**PROBLEM DESCRIPTION:**
Exact copy, no pictures: set down the lines from the one holding "Task: Close the Main.java editor tab" through the final line of the records below.
::::
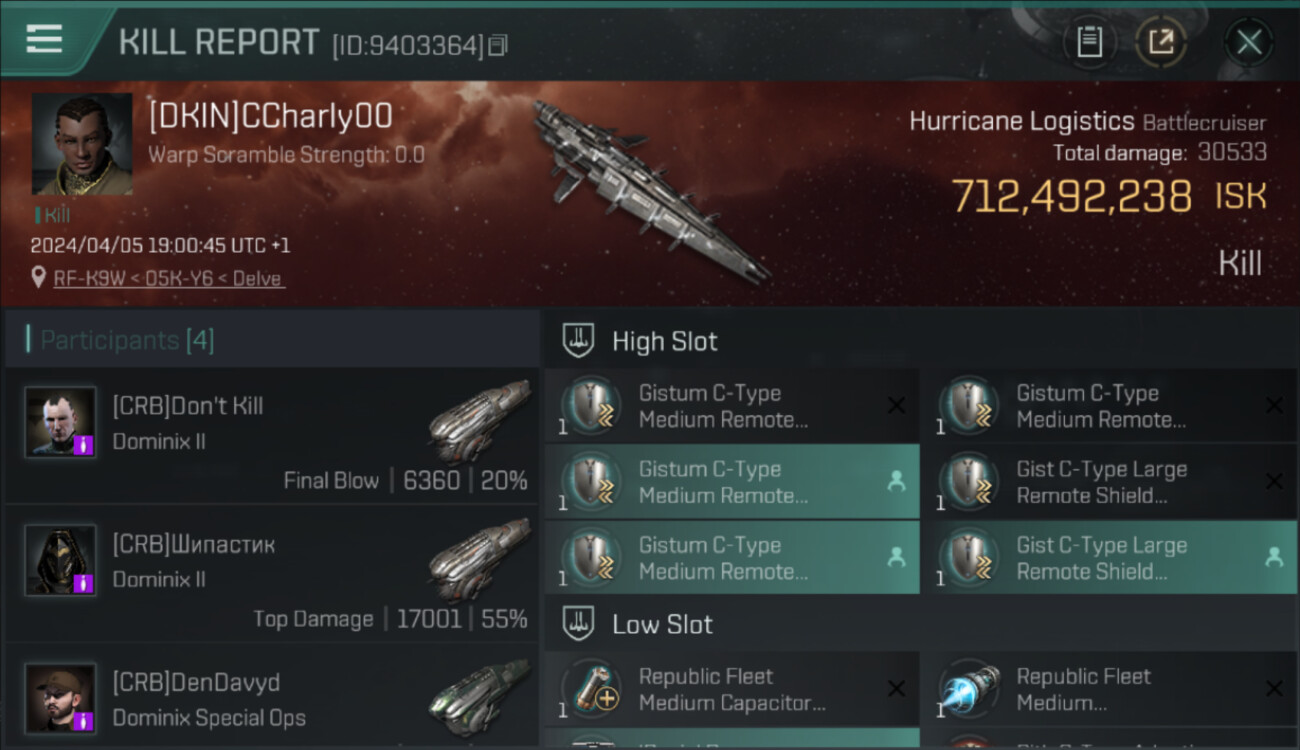Viewport: 1300px width, 750px height.
Task: Copy the kill report ID icon
Action: 498,45
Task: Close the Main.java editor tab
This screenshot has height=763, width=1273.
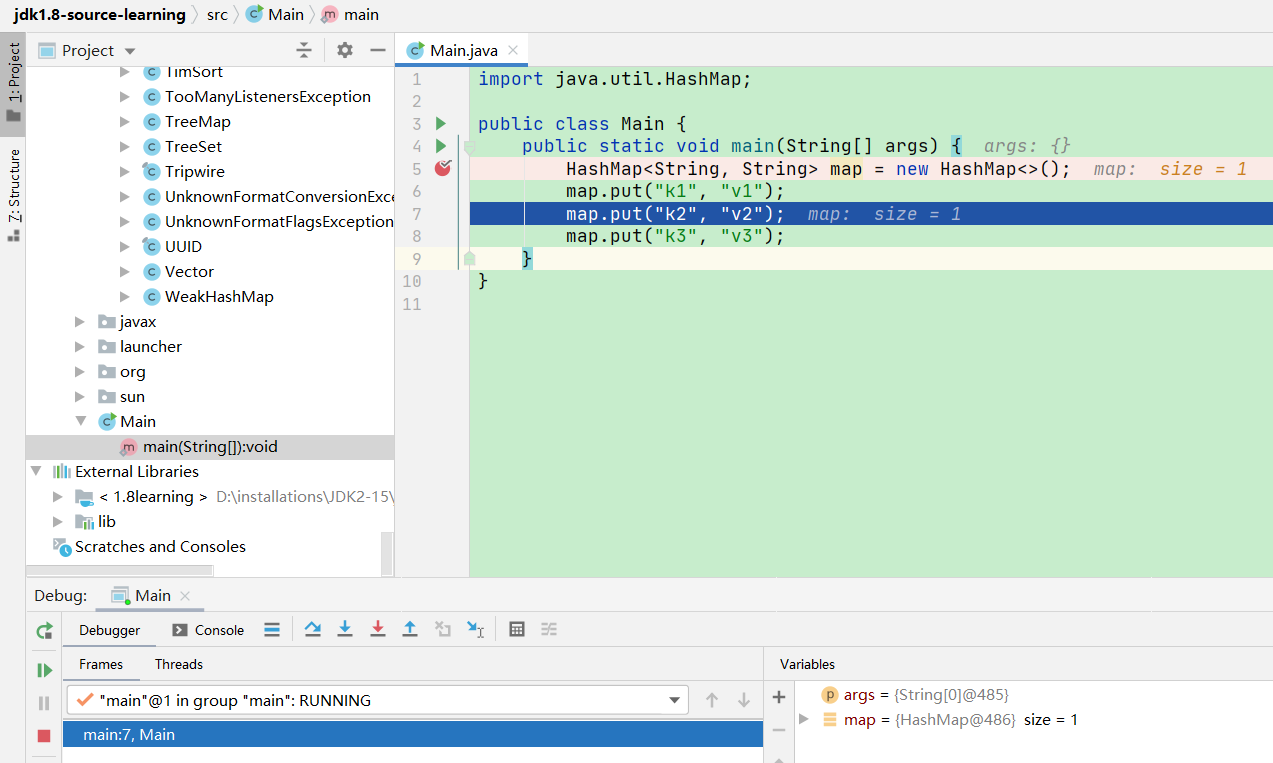Action: point(513,51)
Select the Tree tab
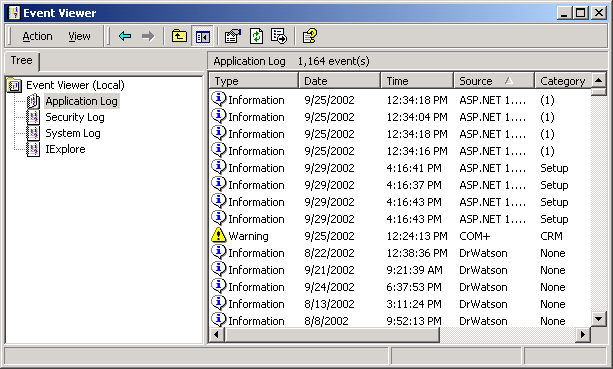Image resolution: width=613 pixels, height=369 pixels. tap(22, 61)
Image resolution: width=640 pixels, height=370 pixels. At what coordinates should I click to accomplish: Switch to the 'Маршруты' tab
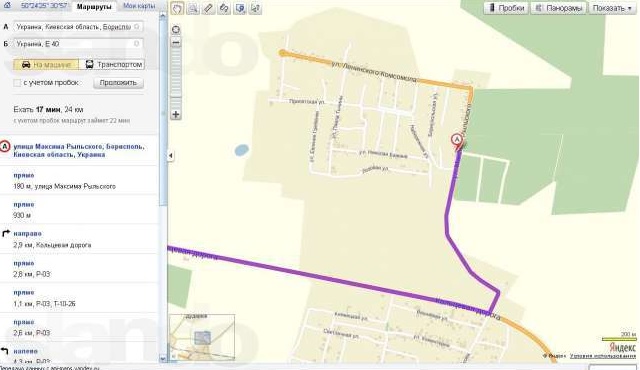click(x=94, y=6)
::::
**TASK OUTPUT:**
Task: Close the Main.java editor tab
This screenshot has height=763, width=1273.
Action: point(513,51)
Select the Tree tab
Image resolution: width=613 pixels, height=369 pixels. tap(22, 61)
Image resolution: width=640 pixels, height=370 pixels. At what coordinates should I click to accomplish: Switch to the 'Маршруты' tab
click(x=94, y=6)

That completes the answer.